22h. Notre train est à quai, il est usé, désuet. Les gens se pressent, le chef de quai est débordé. Nous quittons lourdement Istanbul longeant les rives du Bosphore, un paysage incroyable déroule sous nos yeux. Nous pénétrons la nuit accrochés aux lumières qui défilent. Le roulis mêlé aux grincements aura raison de nous. Nous sommes brutalement réveillés pour un contrôle de passeport. Il est 3h du matin, il fait froid, tout le monde est dehors, nous essayons de comprendre. La frontière Bulgare. Nous subirons de multiples contrôles. Il faut les vivre pour les considérer insupportables.
En vain, nous dormons. Nous émergeons vers 9h, épuisés de cette première nuit. 3 heures de retard. La traversée de la Bulgarie sous une pluie fine rend le paysage triste. C’est un pays d’un autre temps, l’époque s’est figée…

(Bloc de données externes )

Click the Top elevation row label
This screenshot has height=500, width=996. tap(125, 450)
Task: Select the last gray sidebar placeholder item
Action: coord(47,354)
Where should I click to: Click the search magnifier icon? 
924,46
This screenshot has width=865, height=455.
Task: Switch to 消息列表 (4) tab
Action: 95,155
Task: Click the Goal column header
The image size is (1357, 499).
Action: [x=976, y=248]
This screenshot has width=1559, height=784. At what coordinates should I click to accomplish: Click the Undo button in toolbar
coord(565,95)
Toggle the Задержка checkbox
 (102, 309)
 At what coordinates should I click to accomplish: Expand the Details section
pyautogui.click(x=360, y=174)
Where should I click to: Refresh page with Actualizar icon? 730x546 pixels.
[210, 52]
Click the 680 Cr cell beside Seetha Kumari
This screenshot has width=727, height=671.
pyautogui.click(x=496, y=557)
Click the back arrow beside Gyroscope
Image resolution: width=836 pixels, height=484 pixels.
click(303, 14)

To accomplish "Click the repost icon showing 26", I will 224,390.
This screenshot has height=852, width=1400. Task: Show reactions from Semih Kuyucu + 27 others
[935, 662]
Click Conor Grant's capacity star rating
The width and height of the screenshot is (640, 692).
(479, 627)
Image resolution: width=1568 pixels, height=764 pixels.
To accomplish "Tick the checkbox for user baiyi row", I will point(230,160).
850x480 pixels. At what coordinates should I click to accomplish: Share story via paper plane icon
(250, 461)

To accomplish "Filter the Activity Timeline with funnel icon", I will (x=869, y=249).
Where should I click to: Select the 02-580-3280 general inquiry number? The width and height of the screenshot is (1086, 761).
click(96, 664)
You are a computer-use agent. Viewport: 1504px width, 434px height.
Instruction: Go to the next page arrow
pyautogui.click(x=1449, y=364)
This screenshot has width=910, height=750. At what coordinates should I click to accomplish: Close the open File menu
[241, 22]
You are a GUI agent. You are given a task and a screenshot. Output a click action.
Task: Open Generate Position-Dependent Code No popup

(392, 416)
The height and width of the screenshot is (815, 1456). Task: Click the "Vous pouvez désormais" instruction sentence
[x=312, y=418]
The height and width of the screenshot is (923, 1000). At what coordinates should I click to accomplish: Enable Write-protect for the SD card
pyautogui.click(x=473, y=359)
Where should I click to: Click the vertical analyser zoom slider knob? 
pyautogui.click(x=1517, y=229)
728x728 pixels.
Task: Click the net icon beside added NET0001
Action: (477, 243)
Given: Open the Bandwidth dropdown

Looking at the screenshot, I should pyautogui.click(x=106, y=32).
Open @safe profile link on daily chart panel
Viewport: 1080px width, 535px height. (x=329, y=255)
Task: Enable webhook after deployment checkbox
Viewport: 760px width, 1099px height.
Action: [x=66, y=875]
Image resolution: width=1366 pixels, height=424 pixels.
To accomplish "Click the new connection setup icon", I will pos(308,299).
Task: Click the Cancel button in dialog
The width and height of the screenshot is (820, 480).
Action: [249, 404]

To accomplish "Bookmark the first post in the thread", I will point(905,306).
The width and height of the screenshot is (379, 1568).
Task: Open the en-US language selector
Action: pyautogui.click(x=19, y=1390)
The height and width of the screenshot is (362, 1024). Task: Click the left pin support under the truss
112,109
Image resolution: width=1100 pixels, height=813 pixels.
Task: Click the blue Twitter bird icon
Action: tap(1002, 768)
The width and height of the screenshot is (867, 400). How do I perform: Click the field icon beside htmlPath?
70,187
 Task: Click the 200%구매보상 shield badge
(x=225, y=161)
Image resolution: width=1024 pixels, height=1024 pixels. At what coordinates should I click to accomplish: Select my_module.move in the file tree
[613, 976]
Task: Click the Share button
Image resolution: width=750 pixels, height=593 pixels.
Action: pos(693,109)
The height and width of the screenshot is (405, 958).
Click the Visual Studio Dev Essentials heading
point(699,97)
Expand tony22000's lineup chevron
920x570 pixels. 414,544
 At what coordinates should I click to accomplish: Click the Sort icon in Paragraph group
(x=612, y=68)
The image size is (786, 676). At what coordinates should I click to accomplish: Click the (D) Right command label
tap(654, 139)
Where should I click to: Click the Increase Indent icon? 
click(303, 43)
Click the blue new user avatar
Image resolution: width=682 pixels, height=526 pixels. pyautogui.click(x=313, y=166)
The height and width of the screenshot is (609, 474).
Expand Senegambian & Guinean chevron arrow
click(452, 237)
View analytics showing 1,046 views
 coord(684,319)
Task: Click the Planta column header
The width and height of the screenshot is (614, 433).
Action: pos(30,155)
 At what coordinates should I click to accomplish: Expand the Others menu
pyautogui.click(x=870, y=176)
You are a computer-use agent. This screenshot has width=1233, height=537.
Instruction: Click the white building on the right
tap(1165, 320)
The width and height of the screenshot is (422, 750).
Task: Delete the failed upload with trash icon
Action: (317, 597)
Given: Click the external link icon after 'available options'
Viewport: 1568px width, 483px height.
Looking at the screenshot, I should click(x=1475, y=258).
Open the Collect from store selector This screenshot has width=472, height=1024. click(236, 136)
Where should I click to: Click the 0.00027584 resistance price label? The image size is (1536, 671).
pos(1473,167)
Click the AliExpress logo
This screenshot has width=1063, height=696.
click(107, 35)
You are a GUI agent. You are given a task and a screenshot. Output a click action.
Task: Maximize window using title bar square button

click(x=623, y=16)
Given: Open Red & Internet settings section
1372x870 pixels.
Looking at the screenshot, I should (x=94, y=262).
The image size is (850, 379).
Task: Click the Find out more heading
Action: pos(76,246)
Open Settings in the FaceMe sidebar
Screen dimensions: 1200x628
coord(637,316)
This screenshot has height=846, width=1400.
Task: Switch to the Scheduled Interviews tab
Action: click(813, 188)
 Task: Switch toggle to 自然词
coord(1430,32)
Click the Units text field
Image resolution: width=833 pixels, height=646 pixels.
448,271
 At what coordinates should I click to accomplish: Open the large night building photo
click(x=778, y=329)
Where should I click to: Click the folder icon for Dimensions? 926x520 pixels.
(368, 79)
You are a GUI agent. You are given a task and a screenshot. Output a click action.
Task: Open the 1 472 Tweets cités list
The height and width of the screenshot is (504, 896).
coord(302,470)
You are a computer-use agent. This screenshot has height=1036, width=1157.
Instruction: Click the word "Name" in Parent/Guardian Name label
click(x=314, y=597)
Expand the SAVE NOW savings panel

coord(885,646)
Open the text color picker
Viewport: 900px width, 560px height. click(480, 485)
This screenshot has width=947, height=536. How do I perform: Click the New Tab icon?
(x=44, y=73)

À Sofia, je change 5 euros. 2 cafés, une carte d’Europe (?), et le reste pour les toilettes. Nous attendons la correspondance de 20h40. La gare aussi est triste.
Nous repartons. De nouveau la frontière, Serbe cette fois, nouveaux contrôles. La routine... Nous sommes mieux organisés, nourriture, vin, gobelets. Notre convoi chemine lentement vers Belgrade…24h que nous voyageons. L’homme s’adapte à toutes les situations. Nous échangeons de tout et de rien avec nos compagnons d’infortune. Du temps nous est offert. Sans condition. Du temps de vie.  La nuit est courte et bonne, bercés par le train. À 5h nous guettons la correspondance…Que nous ratons!
Mardi 20 avril, 6h du matin, nous patientons à Belgrade. Je change 5 euros. Cafés, toilettes. Le train pour Zagreb de 10h20 se remplit vite. Nous subissons un contrôle douanier rigoureux. Vitesse de croisière  40km/h, un extravagant transsexuel serbe anime le wagon avec une jeune Croate. Nous échangeons. Ils s’étonnent de mon bon Anglais et nous envient d’habiter Paris…Paysage plat, des monts vers l’horizon. Arrivée à Zagreb avec 25 min de retard, c’est pas si mal. Le quartier de la gare est pittoresque. Ce voyage nous donne envie d’en voir plus. Donner envie.
Le train de nuit, confortable et moderne nous fait regretter le charme de l’ancien. Nous partageons le compartiment avec cette famille de français, sympathiques et râleurs. Charcuterie, vin et pistaches.
Lubjanja, Villebach… Munich 6h15 mercredi. Aucun billet pour Paris ce jour n’est vendu. Strasbourg alors! après on se débrouillera. Je n’arrive pas à retirer de liquide ! Munich ? Allemagne ? Europe ?
Nous retrouvons des visages connus qui ont emprunté d’autres chemins, Budapest, Bucarest, Zurich, Vienne…
À Strasbourg, nous prenons le temps de manger une flammekueche. J’ai acheté les billets pour Paris sur Internet. Retour des privilèges. Payer la connexion, avoir l’outil.
20h Paris gare de l’Est.
L’intuition.
Ma sœur mon étoile.
Je suis né pour explorer, voyager, jouer du temps et des époques.